Professionally, the collaboration with Agostino was a fruitful one. She became the toast of Montreal, Toronto, London and Hollywood. As Robi’s star was rising, her family back in Quebec was struggling. Her beloved brother became ill with a crippling spinal disease that put him in a wheelchair and ultimately killed him, despite Alys’ efforts and expenditures to save him. This sent Robi into a tailspin. Already temperamental and prone to stage fright, she began to have irrational, diva-like fits of temper, and to make mistakes on stage. She felt hunted by paparazzi and gossip. Then the affair with Agostino imploded, and so did Robi, leading her father to have her committed to a mental institution for a lobotomy, against her will.
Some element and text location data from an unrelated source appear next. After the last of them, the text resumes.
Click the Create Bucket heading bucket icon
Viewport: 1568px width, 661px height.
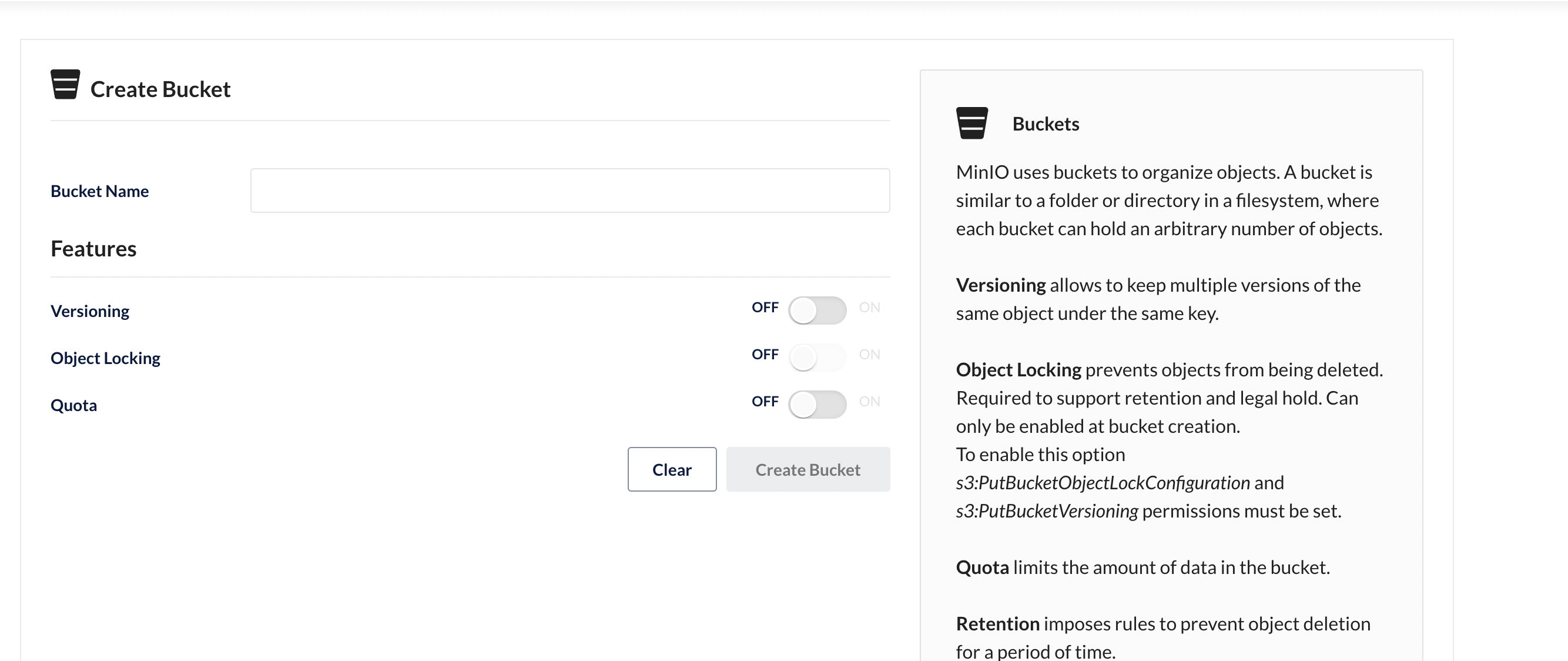tap(65, 84)
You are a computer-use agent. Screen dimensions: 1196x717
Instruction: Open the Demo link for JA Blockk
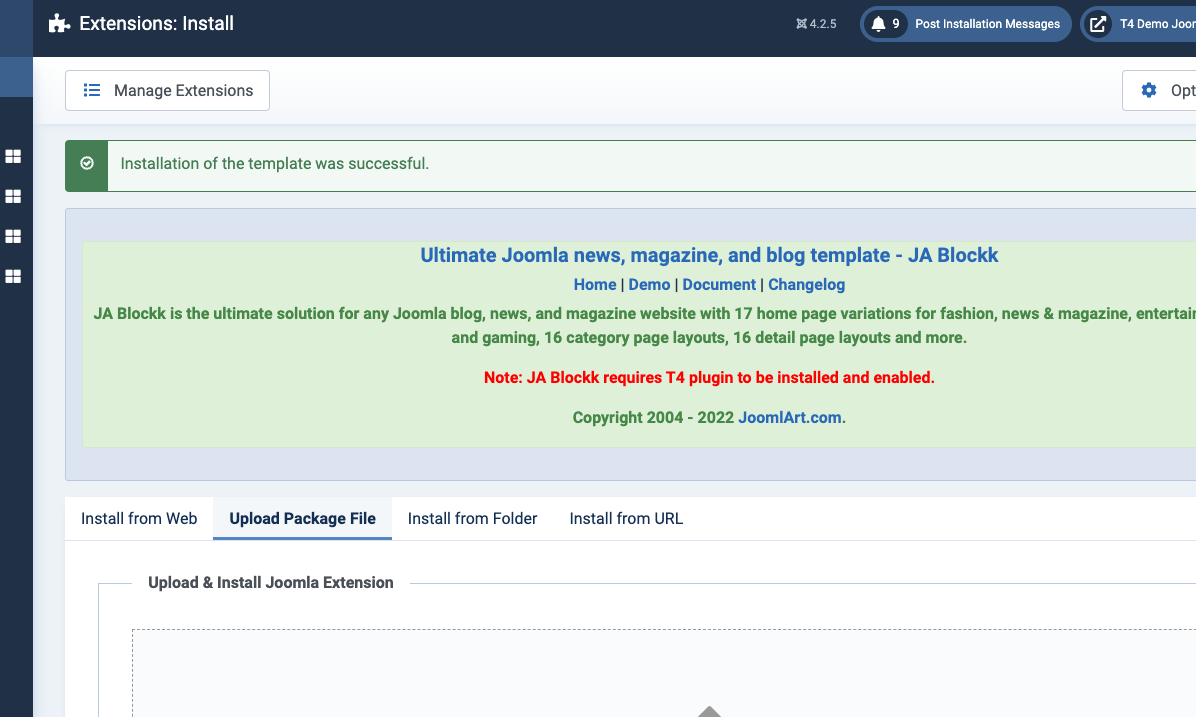click(649, 284)
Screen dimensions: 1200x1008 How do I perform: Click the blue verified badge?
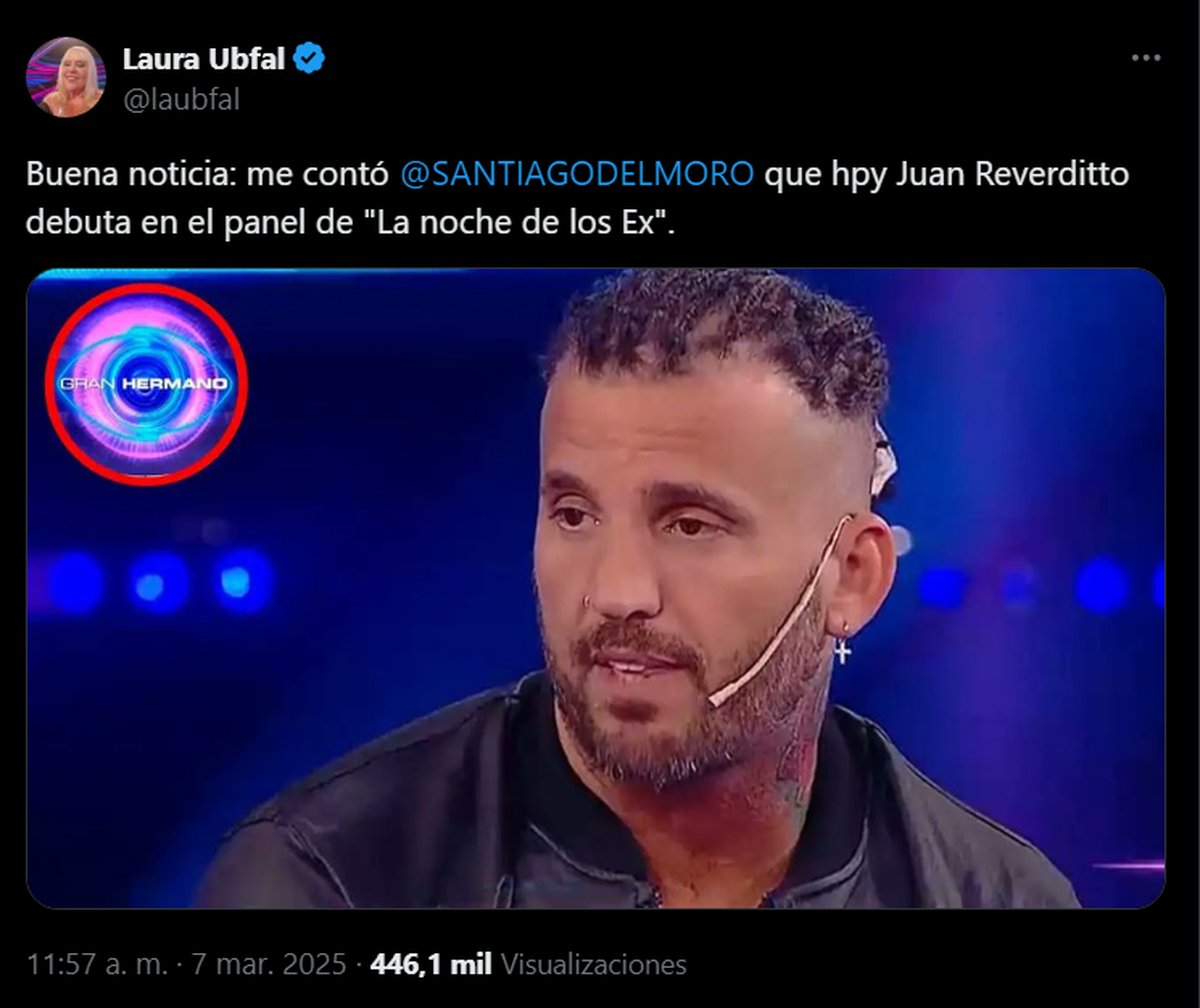tap(311, 60)
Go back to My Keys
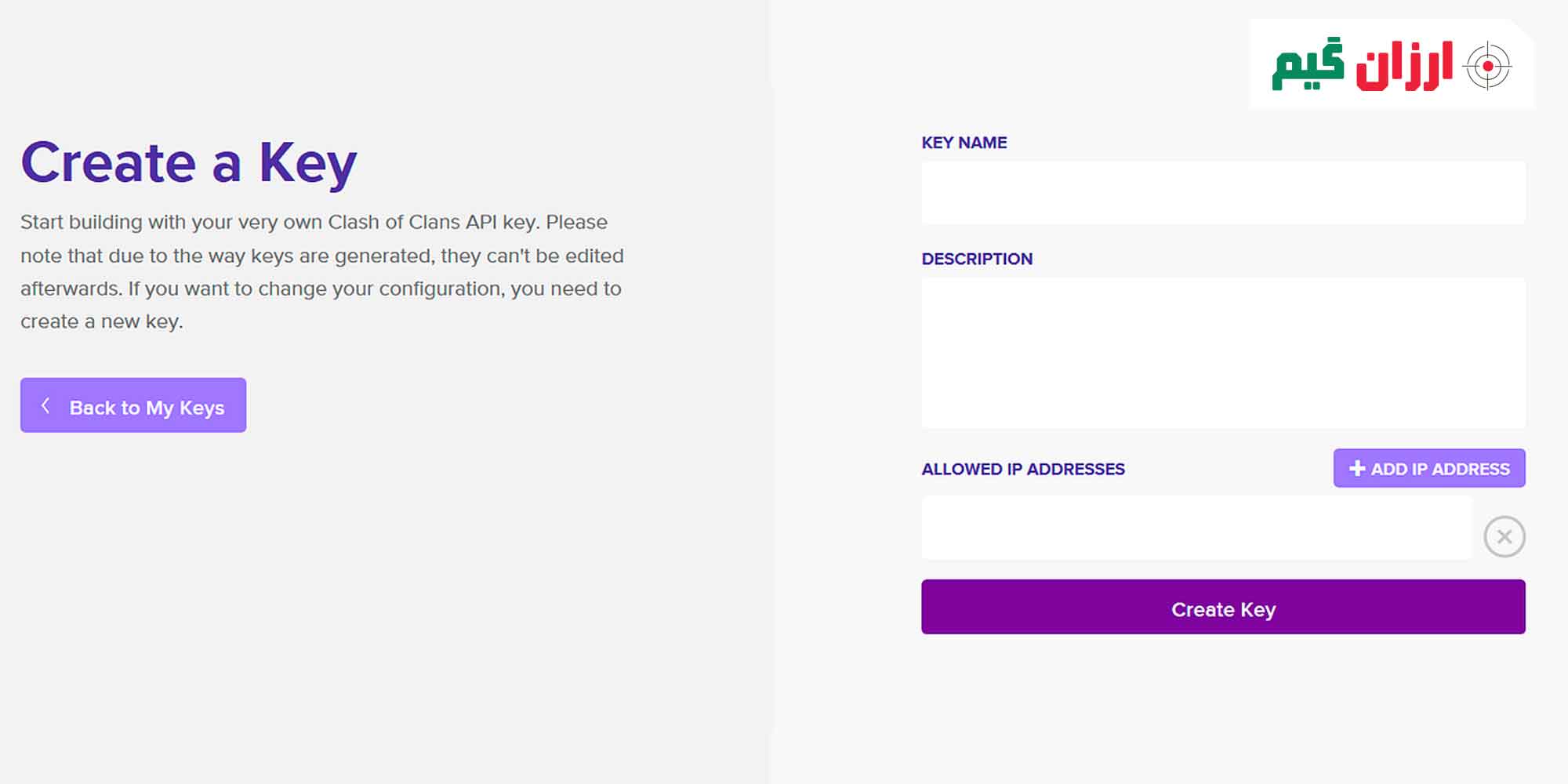 click(146, 408)
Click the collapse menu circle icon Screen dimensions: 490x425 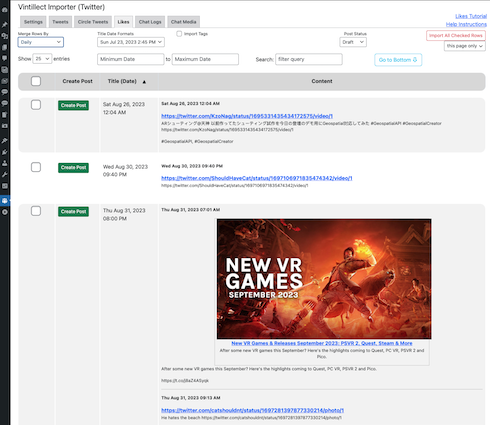[5, 212]
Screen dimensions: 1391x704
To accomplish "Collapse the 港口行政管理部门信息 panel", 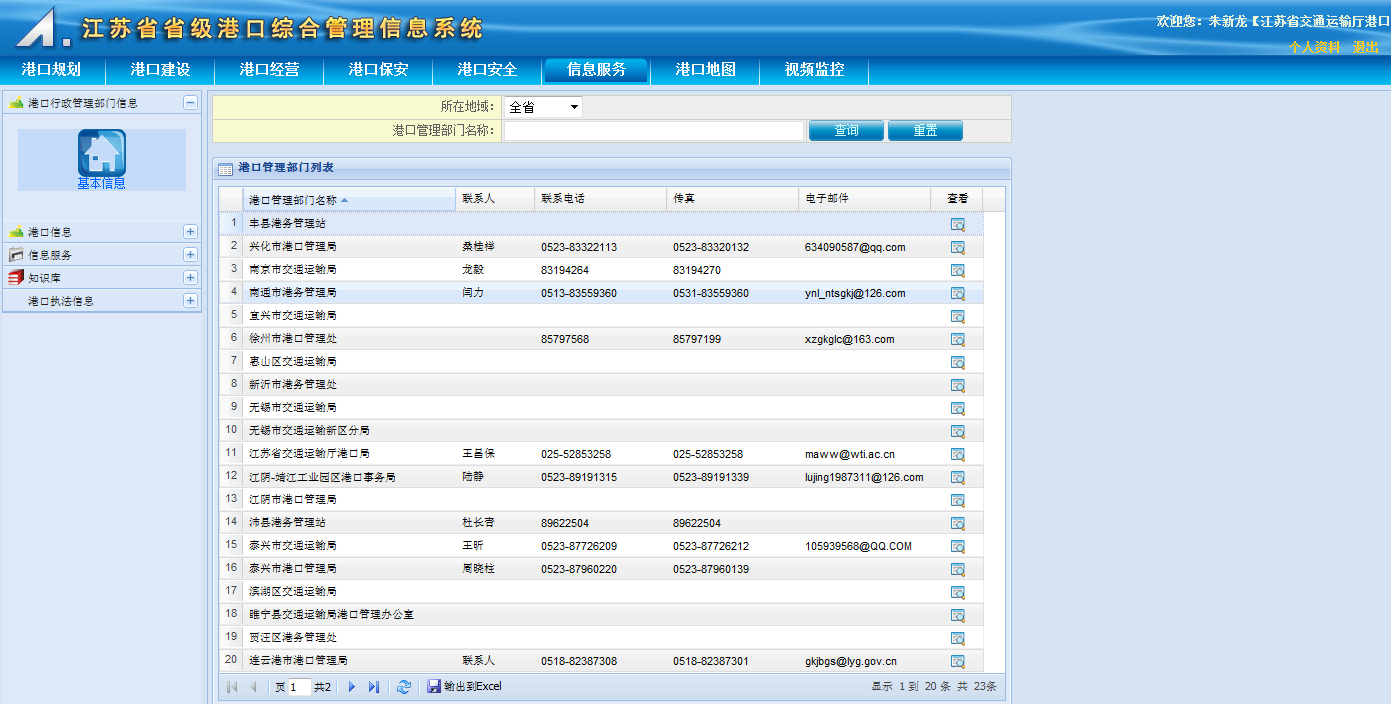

The story follows the genre’s formula pretty closely, and while he movie doesn’t go deep enough into her mental illness, its compelling storytelling provides a tantalizing look at Robi’s talent, exposing it to a whole new audience.

Pascale Bussières does a good job as Robi, and evidently does her own singing for the movie. She has a wonderful voice: I would have liked to have heard even more of it. And is it my imagination, or is Quebec producing some exceptional cinematographers and production designers these days? This is a richly beautiful film, a real treat for the eyes. From the hardscrabble hometown with its small comforts to the dazzling color of Robi’s big city life, every detail is right.

Alys Robi: Bittersweet Memories, has a much better title in French. Translated, it is My Life in Cinemascope, an apt metaphor for the wide-screen, larger than life Alys Robi. Too sensitive for the slings and arrows of stardom, yet too sensitive for the rigors and common tragedies of her family life back in Quebec, Robi seemed to have nowhere to go but mad.